*Records from a dataset*

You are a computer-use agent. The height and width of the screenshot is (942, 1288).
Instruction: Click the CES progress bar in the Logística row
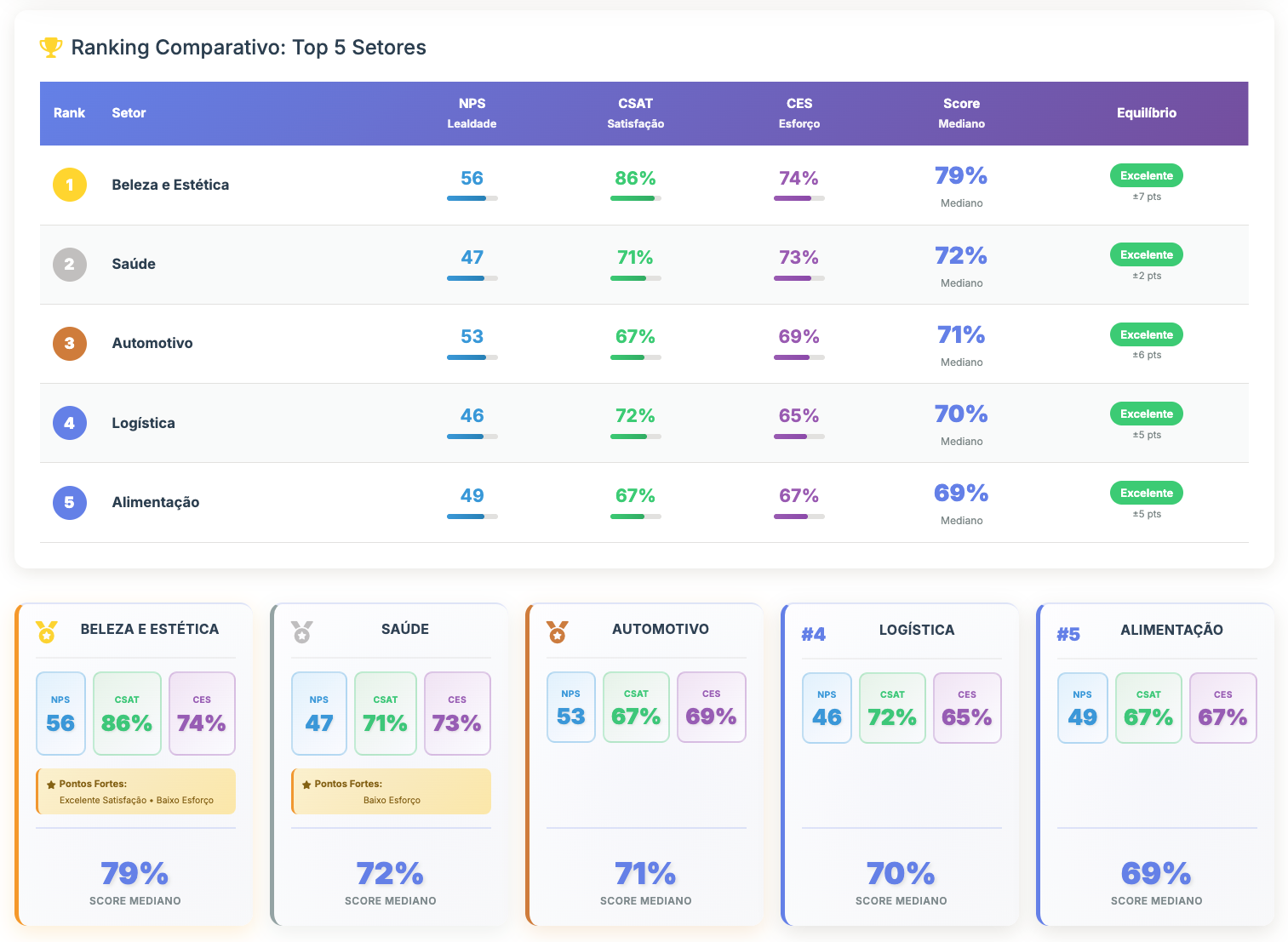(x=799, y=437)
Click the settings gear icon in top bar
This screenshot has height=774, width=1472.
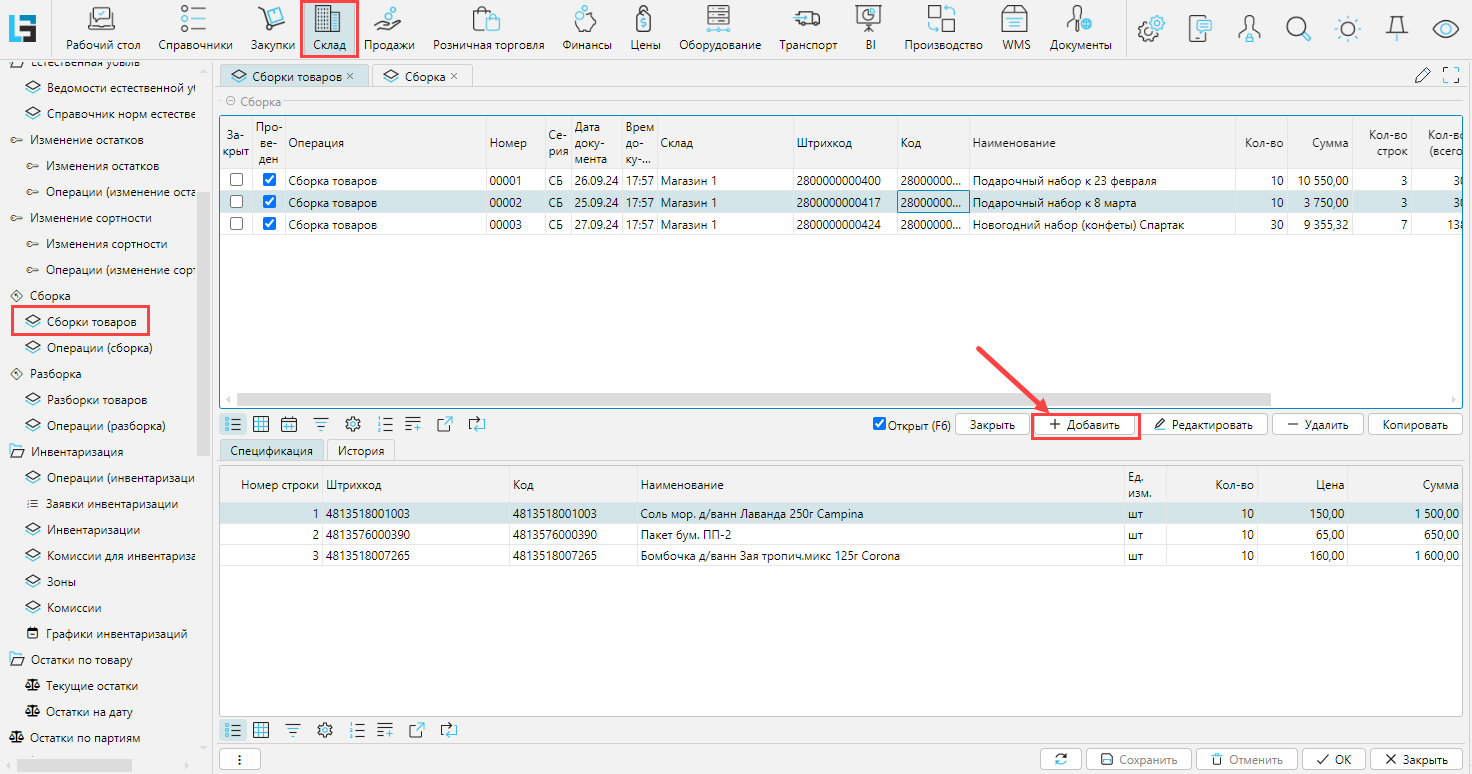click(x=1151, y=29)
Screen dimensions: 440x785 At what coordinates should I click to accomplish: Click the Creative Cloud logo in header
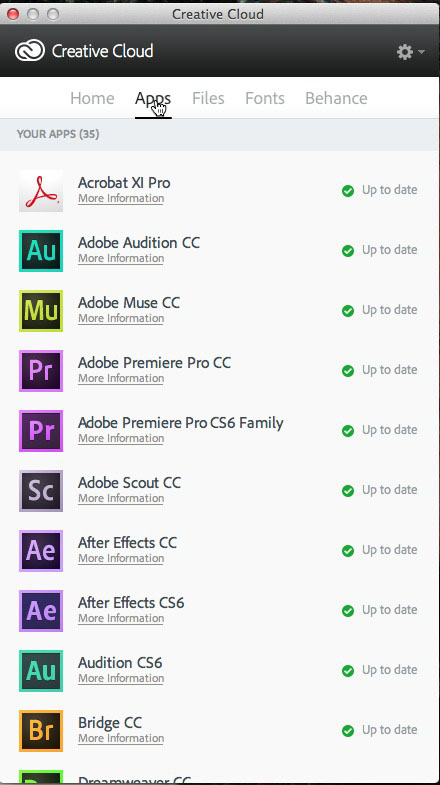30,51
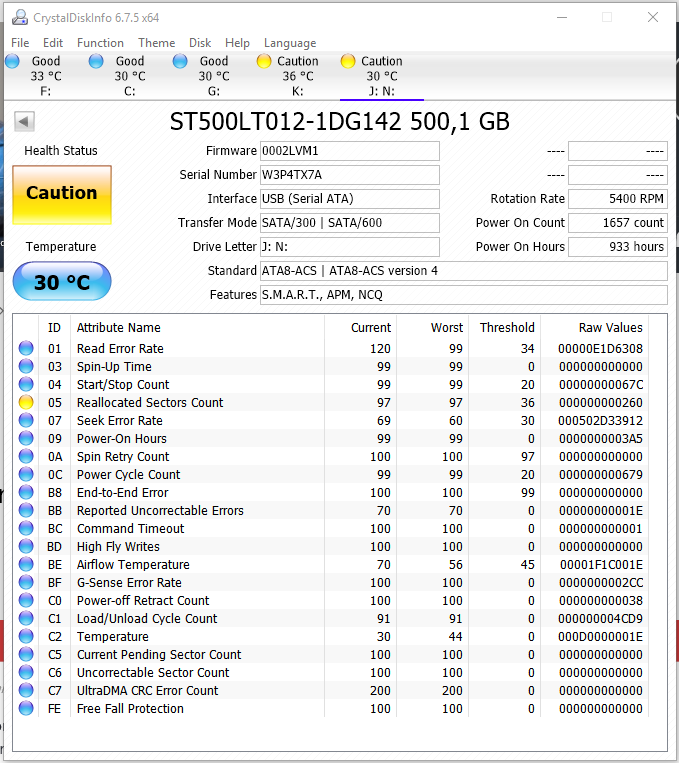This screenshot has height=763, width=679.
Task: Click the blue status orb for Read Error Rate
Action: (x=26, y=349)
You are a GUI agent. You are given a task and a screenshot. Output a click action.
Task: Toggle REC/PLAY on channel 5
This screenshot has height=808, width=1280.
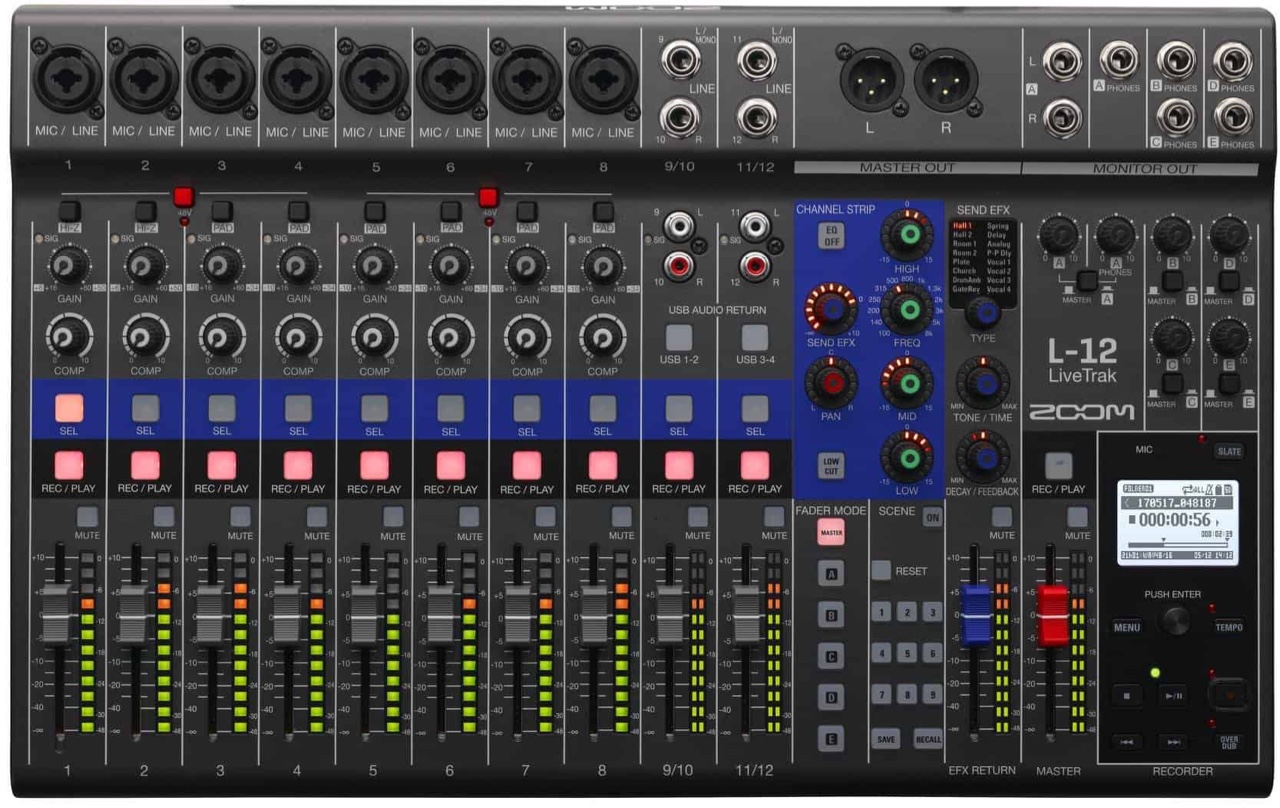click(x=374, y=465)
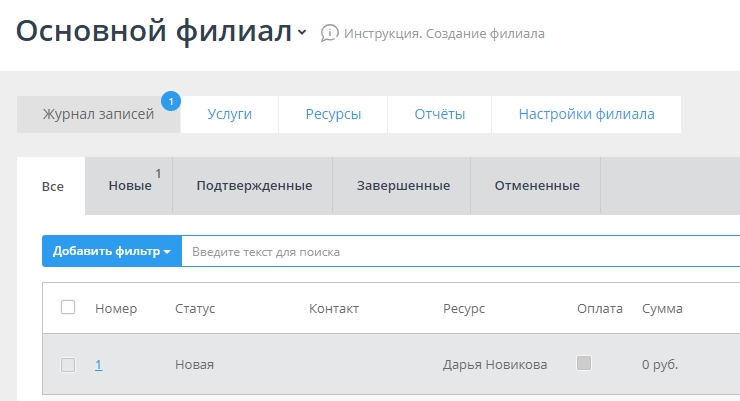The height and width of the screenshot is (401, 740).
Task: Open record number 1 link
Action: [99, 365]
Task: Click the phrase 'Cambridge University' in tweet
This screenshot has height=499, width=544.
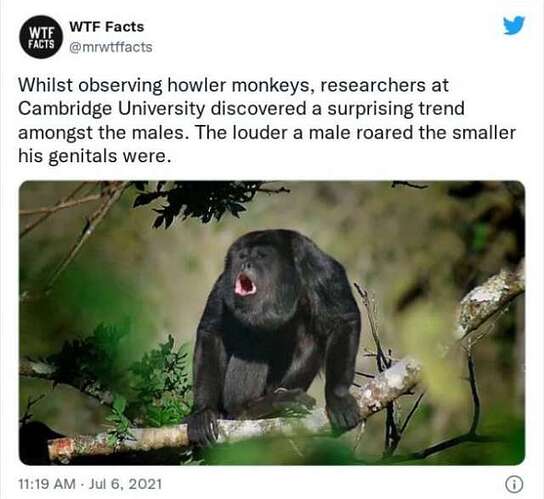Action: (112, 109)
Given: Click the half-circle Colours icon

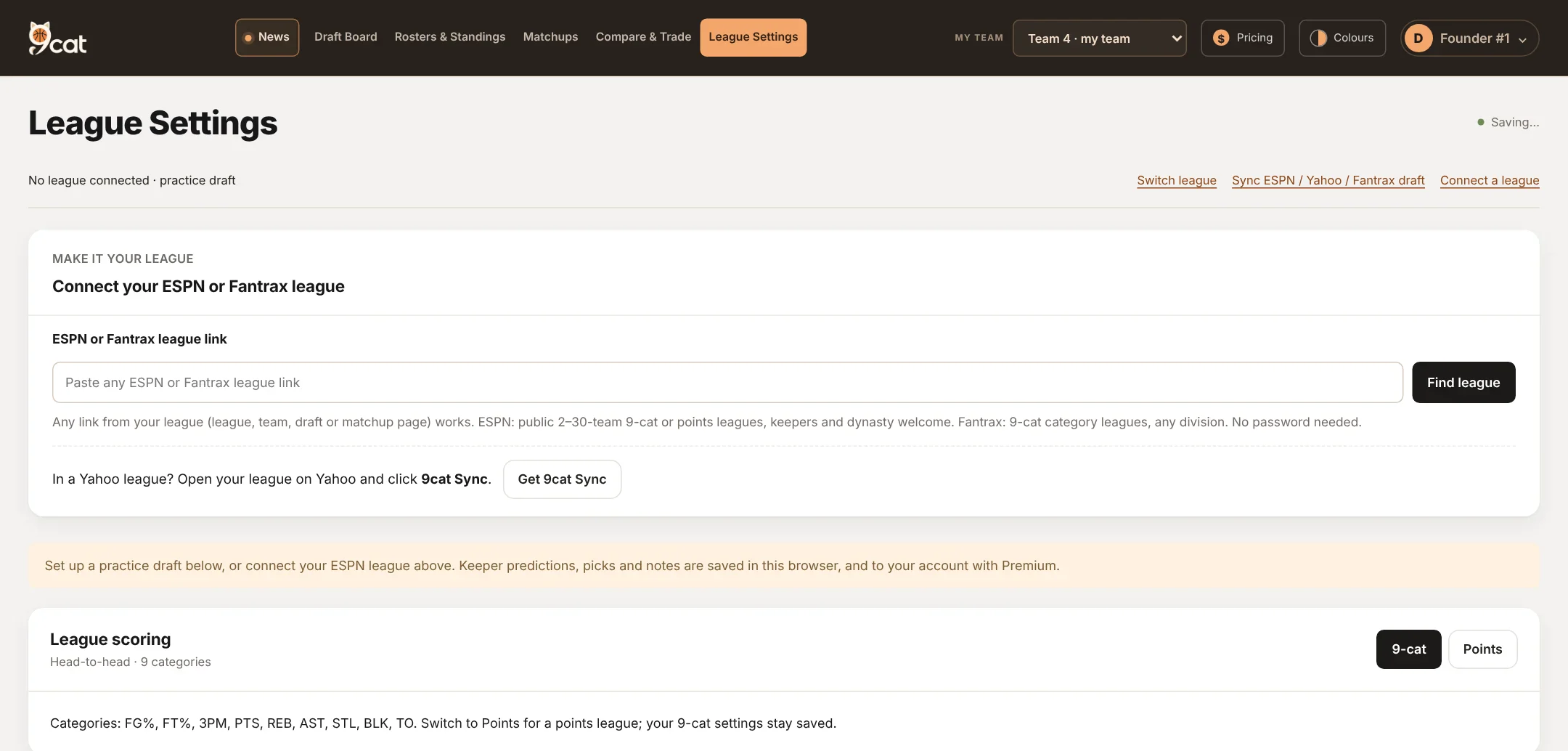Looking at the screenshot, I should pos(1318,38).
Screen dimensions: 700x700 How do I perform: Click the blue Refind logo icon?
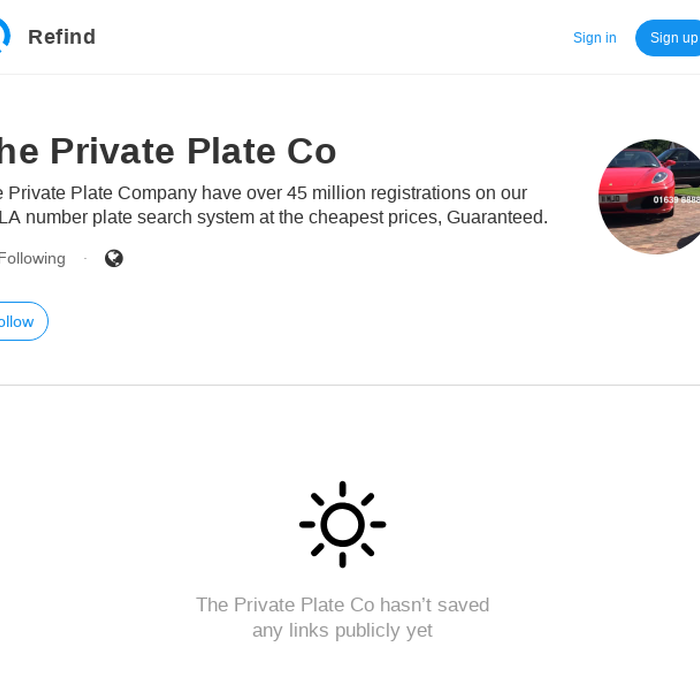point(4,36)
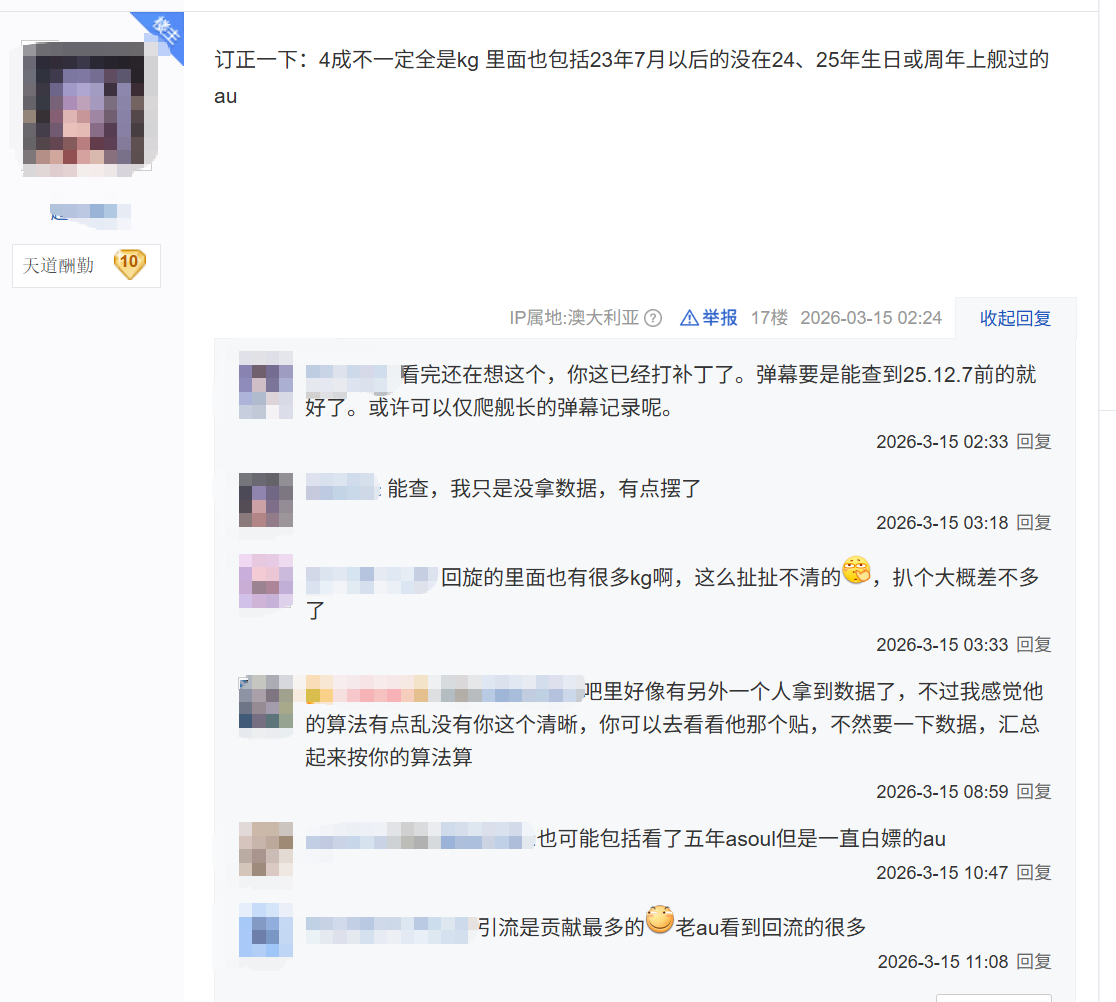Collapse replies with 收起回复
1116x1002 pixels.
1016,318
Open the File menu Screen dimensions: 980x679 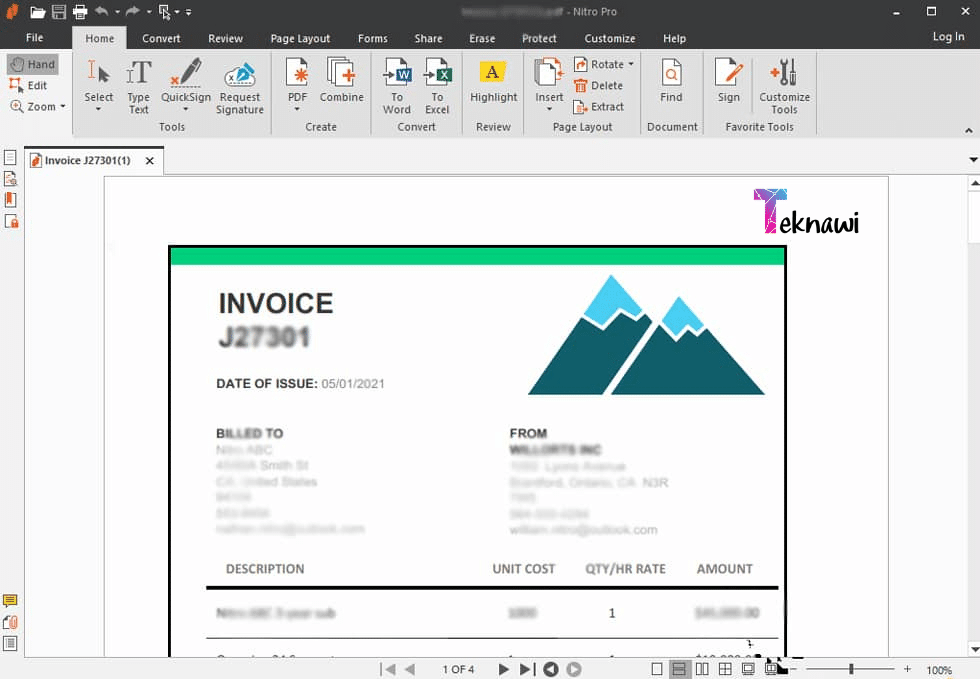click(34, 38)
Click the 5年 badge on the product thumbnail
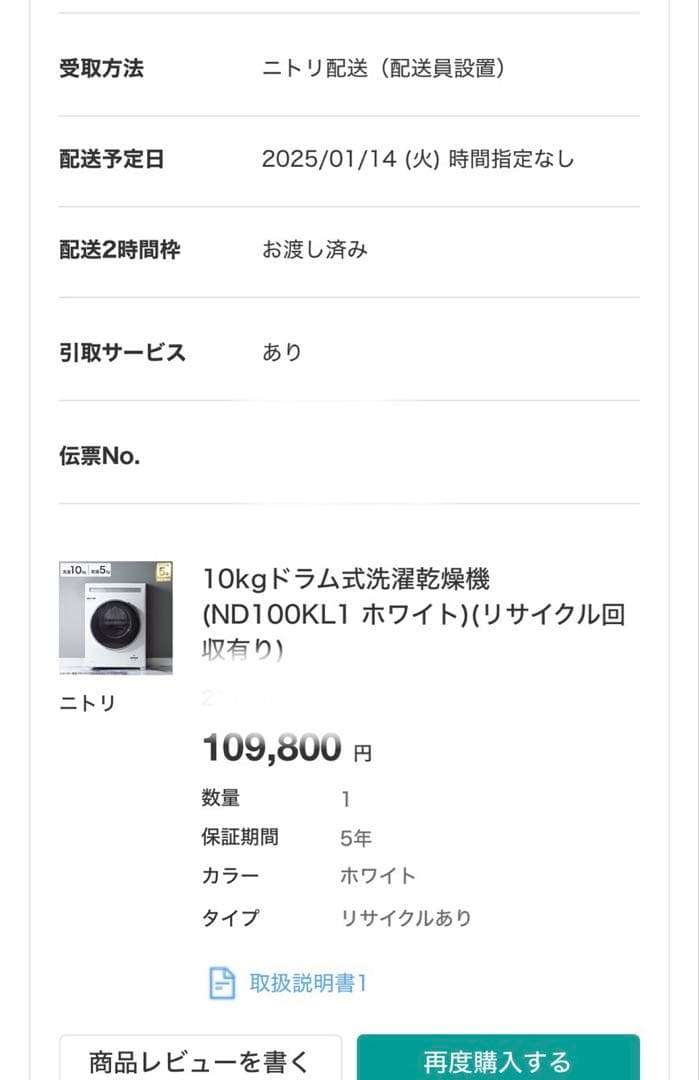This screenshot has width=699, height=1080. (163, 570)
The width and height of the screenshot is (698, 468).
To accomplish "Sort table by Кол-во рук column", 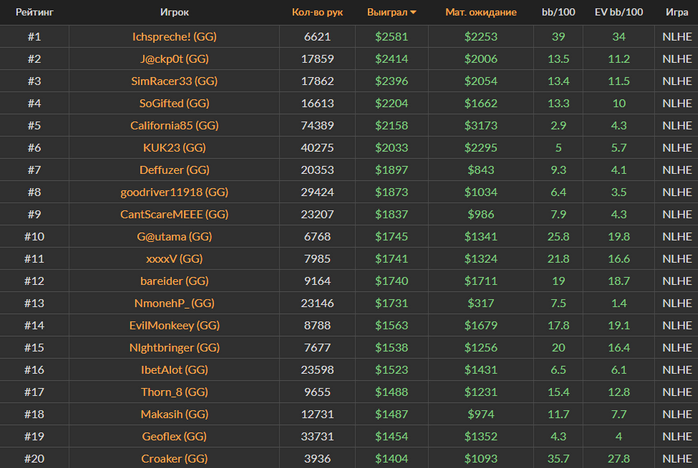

*PROBLEM DETAILS*
Your answer should be one number: how many lines above include the word "agent".

*EXERCISE RESULT*
2